During the March 25, 2021 tornado outbreak multiple intense tornadoes struck central Alabama, including a low-end EF3 tornado that damaged Spann's home.

Awards
Spann was the 33rd person in America to receive the AMS distinction as a Certified Broadcast Meteorologist.

He won an Emmy Award with John Oldshue from the National Academy of Television Arts and Sciences for live coverage of a deadly tornado in Tuscaloosa on December 16, 2000. (A camera mounted on the transmitter tower of the former Channel 33 captured live images of the tornado as it moved through the community.) The station won an Edward R. Murrow Award for this coverage.

Spann received two major national awards following his live coverage of the April 2011 tornado super outbreak, which claimed over 250 lives, and had over 50 tornadoes. The National Weather Association named him Broadcaster of the Year, in recognition of his "passionate dedication to serving the Central Alabama community with critical weather information for over 30 years, especially during the deadly April 27, 2011, tornado outbreak". The American Meteorological Society also awarded Spann the Award for Broadcast Meteorology "for his tireless efforts to advance the public's awareness of, and engagement in, the science of meteorology, particularly severe weather forecasting and response."

Global warming
In January 2007, Spann  gained notoriety as a climate change denier. He asserts that climate change is naturally caused, as part of the climate's cyclical nature.  However, in more recent years Spann has taken a more publicly neutral stance on the topic, refraining from going in-depth when pressed about climate change in more modern interviews. In a VICE news interview from 2018, Spann told the host that "I do weather, not climate" and that they should "ask a climatologist" for more information.

Spann's original viewpoints have been criticized by many in the meteorology community. In a blog post for Inside Climate News, Katherine Bagley explained that the short-term models used by many TV weather forecasters are too short-term to demonstrate long-term climate patterns, and that most meteorology degrees do not include any education on climate or climate change.

> Short task 1:
Could you copy the passage on Spann word for word?
> Short task 2:
Could you rename "breadcrumb link" as "navigation link" in the rows below and return them otherwise unchanged, leaving out the pictures?

> Records:
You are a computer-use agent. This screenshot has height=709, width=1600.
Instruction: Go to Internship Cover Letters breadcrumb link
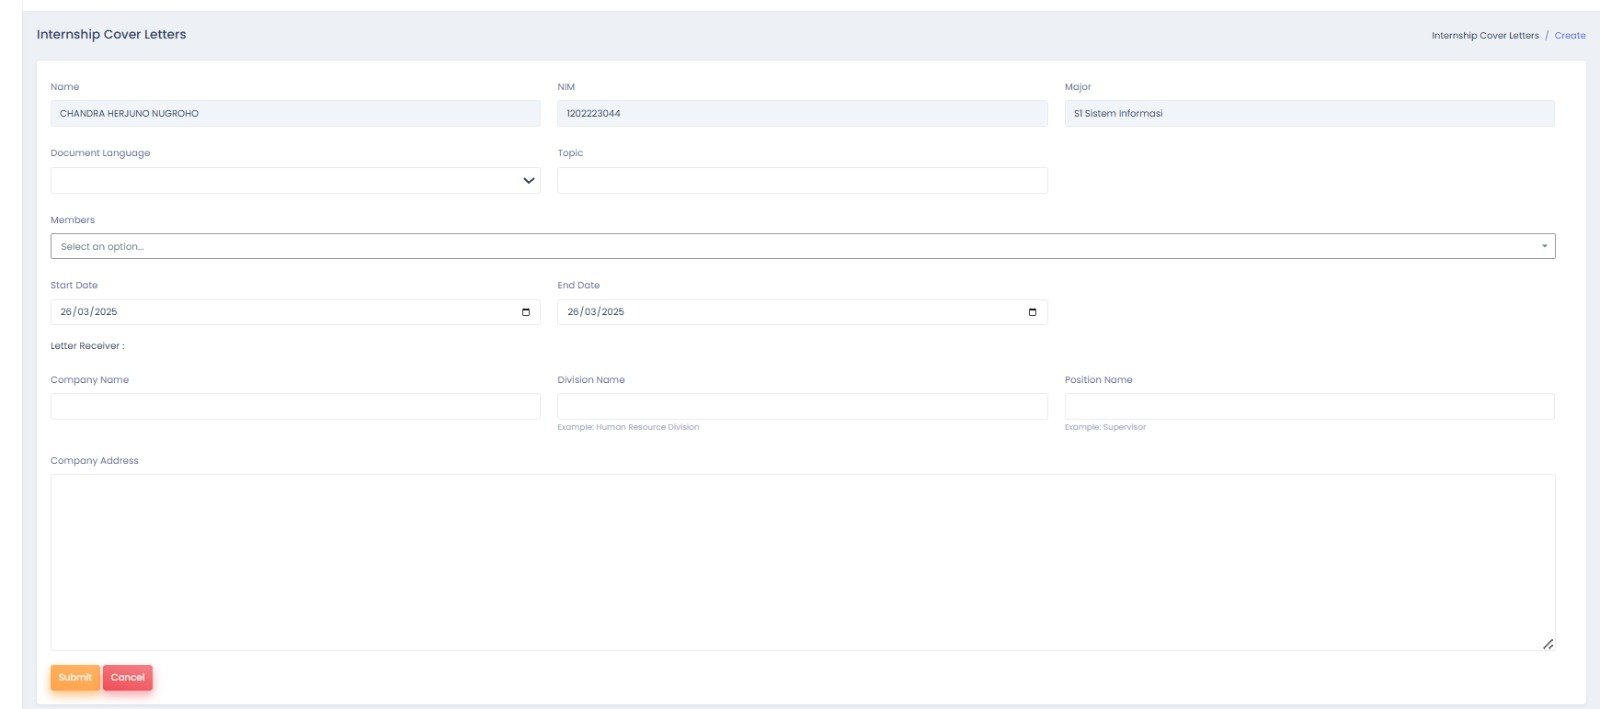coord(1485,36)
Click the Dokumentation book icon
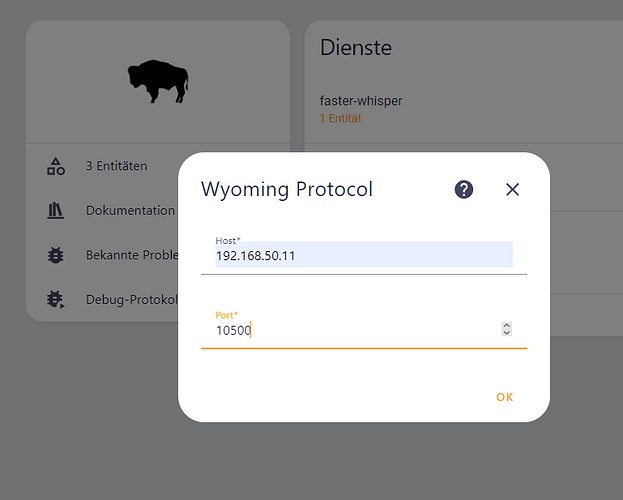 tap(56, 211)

> Final result 1:
During the March 25, 2021 tornado outbreak multiple intense tornadoes struck central Alabama, including a low-end EF3 tornado that damaged Spann's home.

Awards
Spann was the 33rd person in America to receive the AMS distinction as a Certified Broadcast Meteorologist.

He won an Emmy Award with John Oldshue from the National Academy of Television Arts and Sciences for live coverage of a deadly tornado in Tuscaloosa on December 16, 2000. (A camera mounted on the transmitter tower of the former Channel 33 captured live images of the tornado as it moved through the community.) The station won an Edward R. Murrow Award for this coverage.

Spann received two major national awards following his live coverage of the April 2011 tornado super outbreak, which claimed over 250 lives, and had over 50 tornadoes. The National Weather Association named him Broadcaster of the Year, in recognition of his "passionate dedication to serving the Central Alabama community with critical weather information for over 30 years, especially during the deadly April 27, 2011, tornado outbreak". The American Meteorological Society also awarded Spann the Award for Broadcast Meteorology "for his tireless efforts to advance the public's awareness of, and engagement in, the science of meteorology, particularly severe weather forecasting and response."

Global warming
In January 2007, Spann  gained notoriety as a climate change denier. He asserts that climate change is naturally caused, as part of the climate's cyclical nature.  However, in more recent years Spann has taken a more publicly neutral stance on the topic, refraining from going in-depth when pressed about climate change in more modern interviews. In a VICE news interview from 2018, Spann told the host that "I do weather, not climate" and that they should "ask a climatologist" for more information.

Spann's original viewpoints have been criticized by many in the meteorology community. In a blog post for Inside Climate News, Katherine Bagley explained that the short-term models used by many TV weather forecasters are too short-term to demonstrate long-term climate patterns, and that most meteorology degrees do not include any education on climate or climate change.

> Final result 2:
You are a computer-use agent. This screenshot has height=709, width=1600.
Instruction: Go to Internship Cover Letters navigation link
coord(1485,36)
Click the Dokumentation book icon
 tap(56, 211)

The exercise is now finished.